Task requirements
Reproduce each line of the data exactly as it is.

--- Dataset entries Enclosed Below ---

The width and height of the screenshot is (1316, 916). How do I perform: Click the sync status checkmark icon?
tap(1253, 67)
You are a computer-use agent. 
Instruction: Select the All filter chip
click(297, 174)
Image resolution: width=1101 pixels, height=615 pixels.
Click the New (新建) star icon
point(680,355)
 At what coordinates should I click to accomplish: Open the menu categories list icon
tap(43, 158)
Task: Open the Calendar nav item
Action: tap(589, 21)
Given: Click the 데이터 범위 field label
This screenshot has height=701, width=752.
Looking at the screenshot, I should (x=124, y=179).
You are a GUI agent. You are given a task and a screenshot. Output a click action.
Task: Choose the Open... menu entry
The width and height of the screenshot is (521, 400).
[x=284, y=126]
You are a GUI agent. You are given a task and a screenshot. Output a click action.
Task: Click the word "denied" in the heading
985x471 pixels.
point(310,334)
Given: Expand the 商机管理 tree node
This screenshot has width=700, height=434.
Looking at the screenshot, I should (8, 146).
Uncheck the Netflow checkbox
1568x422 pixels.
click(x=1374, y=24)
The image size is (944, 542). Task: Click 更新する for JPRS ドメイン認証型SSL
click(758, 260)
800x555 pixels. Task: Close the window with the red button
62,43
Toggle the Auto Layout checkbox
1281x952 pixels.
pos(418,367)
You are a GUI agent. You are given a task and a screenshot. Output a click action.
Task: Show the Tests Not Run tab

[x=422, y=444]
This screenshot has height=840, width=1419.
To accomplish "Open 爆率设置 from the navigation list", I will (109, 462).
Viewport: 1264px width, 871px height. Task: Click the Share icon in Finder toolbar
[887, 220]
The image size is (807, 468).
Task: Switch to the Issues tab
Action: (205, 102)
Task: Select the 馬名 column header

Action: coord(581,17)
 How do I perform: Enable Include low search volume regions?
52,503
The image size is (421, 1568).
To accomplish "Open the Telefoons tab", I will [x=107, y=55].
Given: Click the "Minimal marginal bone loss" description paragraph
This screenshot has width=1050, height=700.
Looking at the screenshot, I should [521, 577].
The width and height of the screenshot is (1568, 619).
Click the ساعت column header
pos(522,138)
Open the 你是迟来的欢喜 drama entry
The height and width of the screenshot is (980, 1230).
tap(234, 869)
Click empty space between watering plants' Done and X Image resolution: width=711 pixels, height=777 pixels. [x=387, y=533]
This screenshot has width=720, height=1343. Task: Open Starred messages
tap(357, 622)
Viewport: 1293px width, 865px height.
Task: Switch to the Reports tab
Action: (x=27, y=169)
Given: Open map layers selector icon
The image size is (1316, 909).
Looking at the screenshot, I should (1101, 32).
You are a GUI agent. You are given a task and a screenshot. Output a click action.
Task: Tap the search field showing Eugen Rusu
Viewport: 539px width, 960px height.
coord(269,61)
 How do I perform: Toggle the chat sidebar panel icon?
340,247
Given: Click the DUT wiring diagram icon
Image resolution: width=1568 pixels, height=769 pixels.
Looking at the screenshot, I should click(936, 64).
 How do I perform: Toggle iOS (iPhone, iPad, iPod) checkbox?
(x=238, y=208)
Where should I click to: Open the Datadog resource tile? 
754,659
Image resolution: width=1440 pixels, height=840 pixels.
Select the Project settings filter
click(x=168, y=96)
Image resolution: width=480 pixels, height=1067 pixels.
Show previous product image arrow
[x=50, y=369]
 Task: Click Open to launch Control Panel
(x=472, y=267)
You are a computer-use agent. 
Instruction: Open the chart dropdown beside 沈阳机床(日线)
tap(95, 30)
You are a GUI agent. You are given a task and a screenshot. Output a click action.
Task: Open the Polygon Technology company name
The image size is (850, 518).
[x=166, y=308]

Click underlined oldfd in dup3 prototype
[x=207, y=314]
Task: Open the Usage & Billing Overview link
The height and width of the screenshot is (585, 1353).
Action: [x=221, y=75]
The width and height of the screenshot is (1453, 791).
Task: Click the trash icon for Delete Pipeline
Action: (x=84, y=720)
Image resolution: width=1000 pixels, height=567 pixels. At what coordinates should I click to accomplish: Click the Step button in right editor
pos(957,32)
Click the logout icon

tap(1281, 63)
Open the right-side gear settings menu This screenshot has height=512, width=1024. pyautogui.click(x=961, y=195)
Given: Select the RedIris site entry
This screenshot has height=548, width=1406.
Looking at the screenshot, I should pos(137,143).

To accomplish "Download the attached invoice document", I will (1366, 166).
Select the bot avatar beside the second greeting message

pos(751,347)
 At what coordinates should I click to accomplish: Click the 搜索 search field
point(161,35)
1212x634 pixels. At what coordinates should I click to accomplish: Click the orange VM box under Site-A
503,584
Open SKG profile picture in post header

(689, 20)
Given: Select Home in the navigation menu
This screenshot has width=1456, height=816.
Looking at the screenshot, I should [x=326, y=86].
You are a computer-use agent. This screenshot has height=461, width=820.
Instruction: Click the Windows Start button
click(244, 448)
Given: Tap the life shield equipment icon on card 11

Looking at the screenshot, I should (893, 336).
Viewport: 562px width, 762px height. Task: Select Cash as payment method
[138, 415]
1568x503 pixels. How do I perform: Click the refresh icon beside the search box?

--- End of Enclosed Dataset entries ---

Task solution
The width and height of the screenshot is (1316, 916). How do I perform: Click the sync status checkmark icon?
tap(1253, 67)
You are a computer-use agent. 
Instruction: Select the All filter chip
click(297, 174)
Image resolution: width=1101 pixels, height=615 pixels.
Click the New (新建) star icon
point(680,355)
 At what coordinates should I click to accomplish: Open the menu categories list icon
tap(43, 158)
Task: Open the Calendar nav item
Action: tap(589, 21)
Given: Click the 데이터 범위 field label
This screenshot has height=701, width=752.
Looking at the screenshot, I should (x=124, y=179).
You are a GUI agent. You are given a task and a screenshot. Output a click action.
Task: Choose the Open... menu entry
The width and height of the screenshot is (521, 400).
[x=284, y=126]
You are a GUI agent. You are given a task and a screenshot. Output a click action.
Task: Click the word "denied" in the heading
985x471 pixels.
point(310,334)
Given: Expand the 商机管理 tree node
This screenshot has width=700, height=434.
Looking at the screenshot, I should (8, 146).
Uncheck the Netflow checkbox
1568x422 pixels.
click(x=1374, y=24)
The image size is (944, 542). Task: Click 更新する for JPRS ドメイン認証型SSL
click(758, 260)
800x555 pixels. Task: Close the window with the red button
62,43
Toggle the Auto Layout checkbox
1281x952 pixels.
pos(418,367)
You are a GUI agent. You are given a task and a screenshot. Output a click action.
Task: Show the Tests Not Run tab

[x=422, y=444]
This screenshot has height=840, width=1419.
To accomplish "Open 爆率设置 from the navigation list", I will (109, 462).
Viewport: 1264px width, 871px height. Task: Click the Share icon in Finder toolbar
[887, 220]
The image size is (807, 468).
Task: Switch to the Issues tab
Action: (205, 102)
Task: Select the 馬名 column header

Action: coord(581,17)
 How do I perform: Enable Include low search volume regions?
52,503
The image size is (421, 1568).
To accomplish "Open the Telefoons tab", I will [x=107, y=55].
Given: Click the "Minimal marginal bone loss" description paragraph
This screenshot has width=1050, height=700.
Looking at the screenshot, I should [521, 577].
The width and height of the screenshot is (1568, 619).
Click the ساعت column header
pos(522,138)
Open the 你是迟来的欢喜 drama entry
The height and width of the screenshot is (980, 1230).
tap(234, 869)
Click empty space between watering plants' Done and X Image resolution: width=711 pixels, height=777 pixels. [x=387, y=533]
This screenshot has width=720, height=1343. Task: Open Starred messages
tap(357, 622)
Viewport: 1293px width, 865px height.
Task: Switch to the Reports tab
Action: (x=27, y=169)
Given: Open map layers selector icon
The image size is (1316, 909).
Looking at the screenshot, I should (1101, 32).
You are a GUI agent. You are given a task and a screenshot. Output a click action.
Task: Tap the search field showing Eugen Rusu
Viewport: 539px width, 960px height.
coord(269,61)
 How do I perform: Toggle the chat sidebar panel icon?
340,247
Given: Click the DUT wiring diagram icon
Image resolution: width=1568 pixels, height=769 pixels.
Looking at the screenshot, I should click(936, 64).
 How do I perform: Toggle iOS (iPhone, iPad, iPod) checkbox?
(x=238, y=208)
Where should I click to: Open the Datadog resource tile? 
754,659
Image resolution: width=1440 pixels, height=840 pixels.
Select the Project settings filter
click(x=168, y=96)
Image resolution: width=480 pixels, height=1067 pixels.
Show previous product image arrow
[x=50, y=369]
 Task: Click Open to launch Control Panel
(x=472, y=267)
You are a computer-use agent. 
Instruction: Open the chart dropdown beside 沈阳机床(日线)
tap(95, 30)
You are a GUI agent. You are given a task and a screenshot. Output a click action.
Task: Open the Polygon Technology company name
The image size is (850, 518).
[x=166, y=308]

Click underlined oldfd in dup3 prototype
[x=207, y=314]
Task: Open the Usage & Billing Overview link
The height and width of the screenshot is (585, 1353).
Action: [x=221, y=75]
The width and height of the screenshot is (1453, 791).
Task: Click the trash icon for Delete Pipeline
Action: (x=84, y=720)
Image resolution: width=1000 pixels, height=567 pixels. At what coordinates should I click to accomplish: Click the Step button in right editor
pos(957,32)
Click the logout icon

tap(1281, 63)
Open the right-side gear settings menu This screenshot has height=512, width=1024. pyautogui.click(x=961, y=195)
Given: Select the RedIris site entry
This screenshot has height=548, width=1406.
Looking at the screenshot, I should pos(137,143).

To accomplish "Download the attached invoice document", I will (1366, 166).
Select the bot avatar beside the second greeting message

pos(751,347)
 At what coordinates should I click to accomplish: Click the 搜索 search field
point(161,35)
1212x634 pixels. At what coordinates should I click to accomplish: Click the orange VM box under Site-A
503,584
Open SKG profile picture in post header

(689, 20)
Given: Select Home in the navigation menu
This screenshot has width=1456, height=816.
Looking at the screenshot, I should [x=326, y=86].
You are a computer-use agent. This screenshot has height=461, width=820.
Instruction: Click the Windows Start button
click(244, 448)
Given: Tap the life shield equipment icon on card 11

Looking at the screenshot, I should (893, 336).
Viewport: 562px width, 762px height. Task: Select Cash as payment method
[138, 415]
1568x503 pixels. How do I perform: Click the refresh icon beside the search box?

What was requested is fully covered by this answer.